La audiencia ya no quiere ser desafiada. Lo sé. Lo aprendemos a base de fracasos. Hoy, cuando publicamos, sabemos que quienes nos leen no suelen buscar entender más ni ver las cosas desde una nueva perspectiva. Lo que quieren es sentirse seguros, cómodos, en su bando. El periodismo parece haber mutado a una trinchera desde la que defendemos esas posiciones porque, si no lo hacemos, simplemente nos ignoran. Incluso nos bombardean desde la trinchera opuesta. Y lo peor de todo es que esa trinchera no es solo para ellos, es para nosotros también. Nosotros también estamos atrincherados, acorralados al intentar romper con esa dinámica, de ofrecer algo diferente sin sentir que estamos fallando. Muchos otros han mutado directamente hacia un periodismo militante.

Javier Cercas escribió alguna vez: «La verdad es siempre una versión parcial de los hechos», una frase muy actual. Nos acorrala esta tendencia de ofrecer versiones parciales, de entregar pequeñas dosis de verdad que encajan con lo que nuestras audiencias reclaman, consumen y clickean. Y si intentamos ir más allá, si tratamos de desafiarlos, simplemente se van o navegamos en las aguas de los tibios. No podemos luchar contra los algoritmos ni contra el sistema que premia la polarización, que nos obliga a complacer y no a incomodar. Estamos siendo derrotados por una realidad en la que el periodismo ya no transforma, solo reafirma.

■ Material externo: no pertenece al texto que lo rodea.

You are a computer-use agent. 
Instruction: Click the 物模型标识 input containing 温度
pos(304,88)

Recuerdo cuando empecé en este oficio, con la ilusión de que el periodismo podía cambiar el mundo, o al menos aportar a la manera en que las personas lo veían. Hoy, siento que mi ilusión se desvanece. No puedo dejar de pensar en las palabras de Gabilondo: «Yo estaba perdiendo la fe al ver la imposibilidad de alcanzar puntos comunes en algo». Esa imposibilidad se vuelve asfixiante. Y es que, si no podemos llegar a un entendimiento mínimo, si todo está tan dividido, ¿qué sentido tiene lo que hacemos? Cada día, al salir a la palestra, me enfrento a ese escepticismo, y no puedo evitar pensar que, quizás, somos nosotros los que debemos cambiar. No solo usted.

Es una confesión amarga, lo sé. Pero, ¿cómo no sentir este desaliento cuando lo que hacemos parece no encajar? Nos tironea un engranaje que alimenta la polarización, que construye trincheras, que divide en lugar de unir. Y, aunque quisiéramos hacer algo diferente, parece que ya no somos capaces. Nos cancelan. Hoy en día, hay que condenar más y entender menos, una acción que va desde la izquierda hasta la derecha, y así vamos navegando en un algoritmo que recompensa el odio y la furia.

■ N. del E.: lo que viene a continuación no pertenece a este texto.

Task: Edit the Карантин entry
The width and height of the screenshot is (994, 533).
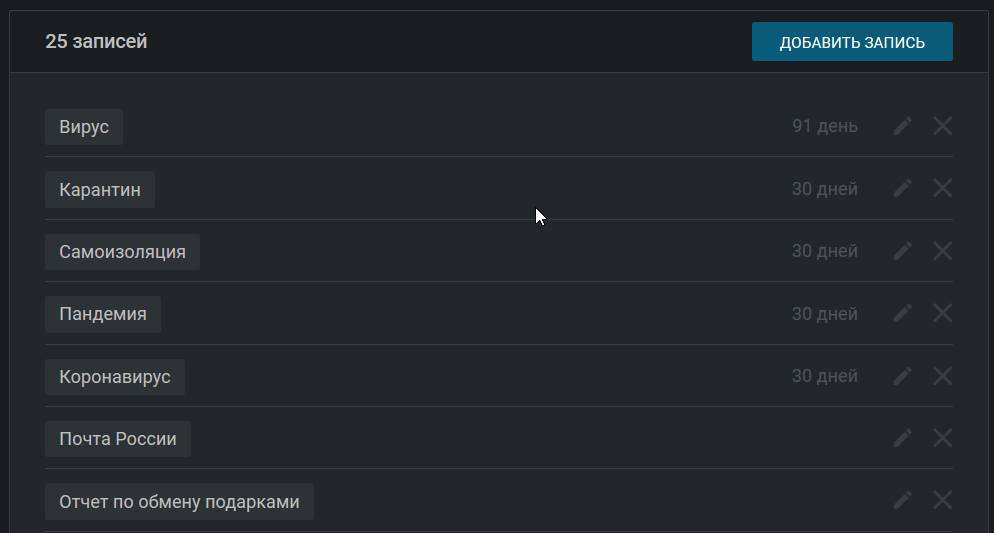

Tal vez, con cierta arrogancia, muchos de nosotros llegamos a pensar que nuestro trabajo era crucial, que podíamos ser puentes, tender lazos entre unos y otros, exponer los matices, abrir espacio para el diálogo e interpelar al poder. Sin embargo, hoy no estoy seguro de que eso sea posible. Con las posiciones tan extremas, defender la templanza parece una tarea inútil, inocua y criticada. Estamos perdiendo, en parte, el control sobre el sentido de nuestra labor, y nos estamos adaptando. Estamos cambiando nosotros, porque no estamos logrando provocar a los demás.

Quizás eso sea lo más difícil de aceptar: que el periodismo que muchos conocimos y profesamos ya no tiene el mismo lugar en este mundo. Que lo que buscábamos parece cada vez más esquivo. Y, sin embargo, seguimos adelante. Tal vez por inercia, tal vez por nostalgia, pero también por una convicción que, pese a todo, no hemos perdido. Porque, aunque todo parezca más complejo, aún hay algo que nos empuja a seguir escribiendo, a seguir hablando. Tal vez lo que queda ahora es que cada uno de nosotros reflexione sobre el papel que debemos jugar en este nuevo escenario, sobre cómo podemos encajar sin renunciar a los principios que siempre han guiado este noble oficio.

Juan Dillon es periodista y analista en temas internacionales.